The complaint centers around Insignia’s owners claiming a breach of the Washington Condominium Act pertaining to warranties – a commonly seen action against contractors of new condos. The building’s Homeowners Association is claiming defects or deficiencies by Bosa and its contractors in a range of materials, design and construction.
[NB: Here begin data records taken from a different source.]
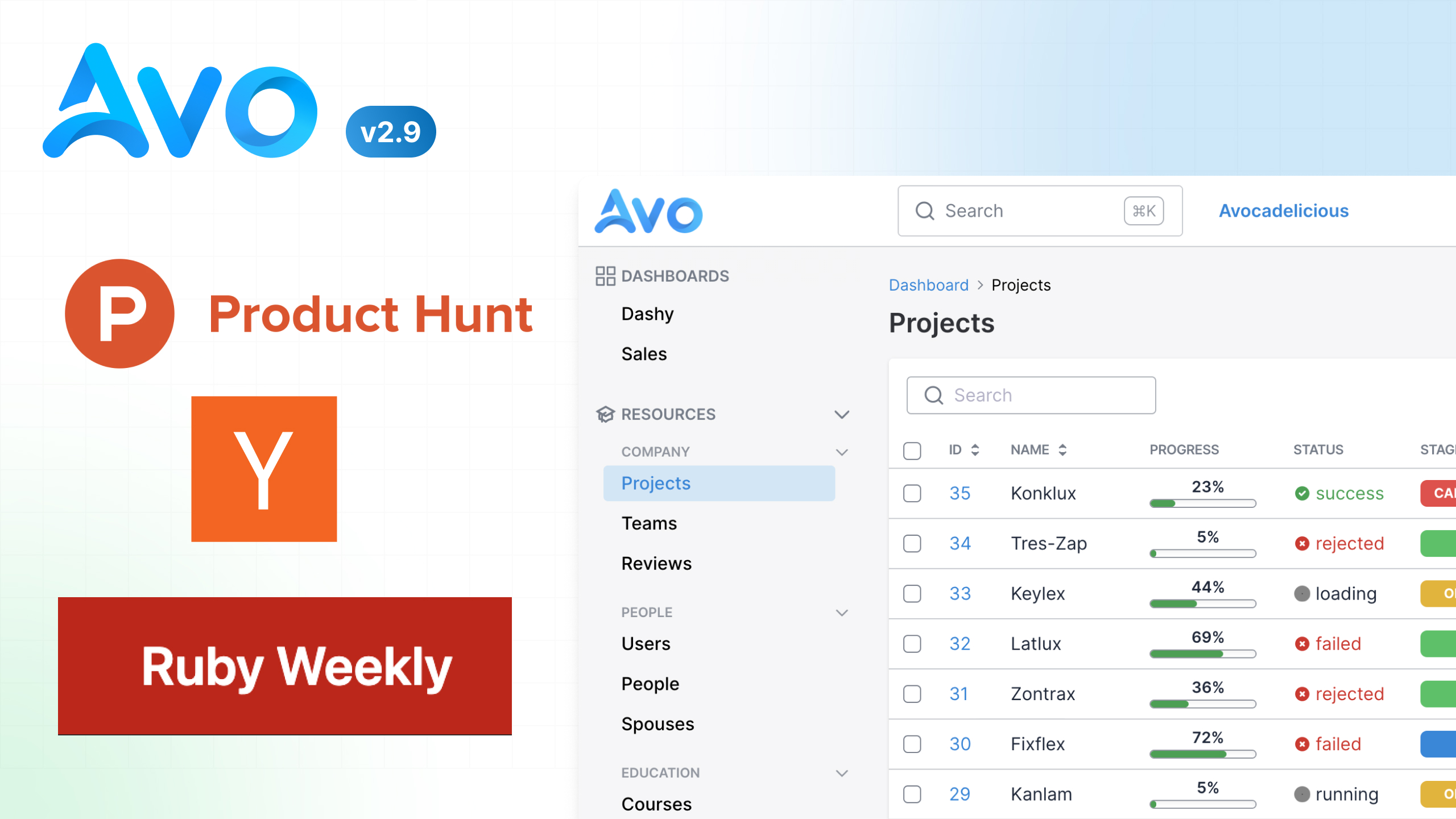
Task: Expand the Company resources section
Action: point(842,451)
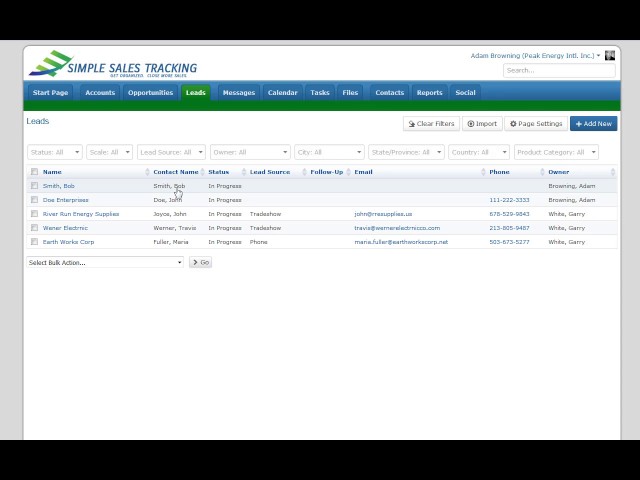Click Add New lead button
The height and width of the screenshot is (480, 640).
coord(593,124)
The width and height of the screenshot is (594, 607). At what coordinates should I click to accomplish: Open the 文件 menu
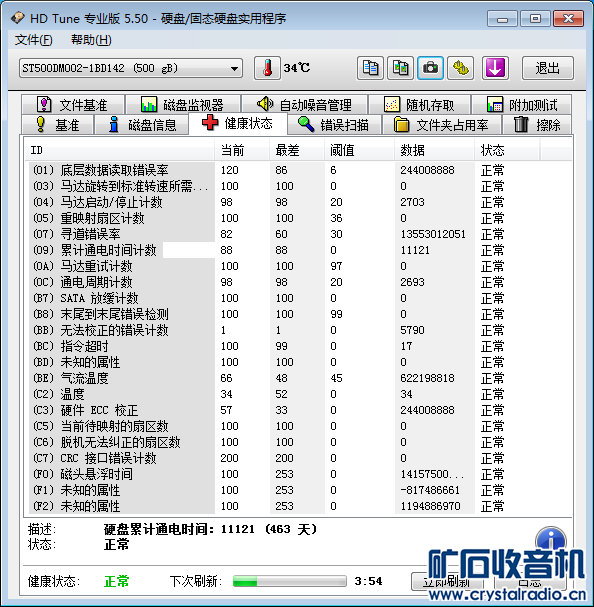33,40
This has caused challenges for buyers seeking financing to purchase a home in the two-tower community that opened in 2015. Buyers must rely on portfolio lenders – known for holding the mortgage through the duration of the loan – such as Washington Federal to finance the purchase. That’s because traditional lenders typically do not underwrite loans when there is a high risk of pending litigation.

LUXURY LIVING

We start this month’s biggest and best listings with one of the priciest on record. Hold onto your jaw and clutch your pearls, for this is one stunning property. This 85-plus-acre estate in the San Juans – known as Halftide Farms – includes three luxury mansions, each with guest cottages, as well as two pools, four ponds, caretaker quarters, tennis and pickleball courts, putting green, and about 650 ft. of private beach along Griffin Bay. In total, there are 11 bedrooms, 9.75 bathrooms, 13,109 interior sq. ft. and garage parking for 13 vehicles. A property like this cannot be adequately described in a traditional listing, so the listing agent put together this helpful lookbook. The Ackerley family are reportedly the owners – they of Seattle Sonics ownership fame – and have decided to sell the expansive compound after three decades of stewardship. List price: $75M ($5721/sq. ft.) – the second-highest price ever listed on the Northwest MLS. (An $85M property on Hunts Point was listed last year but did not sell. The most expensive MLS-listed property to sell was $60M in 2020, also on Hunts Point).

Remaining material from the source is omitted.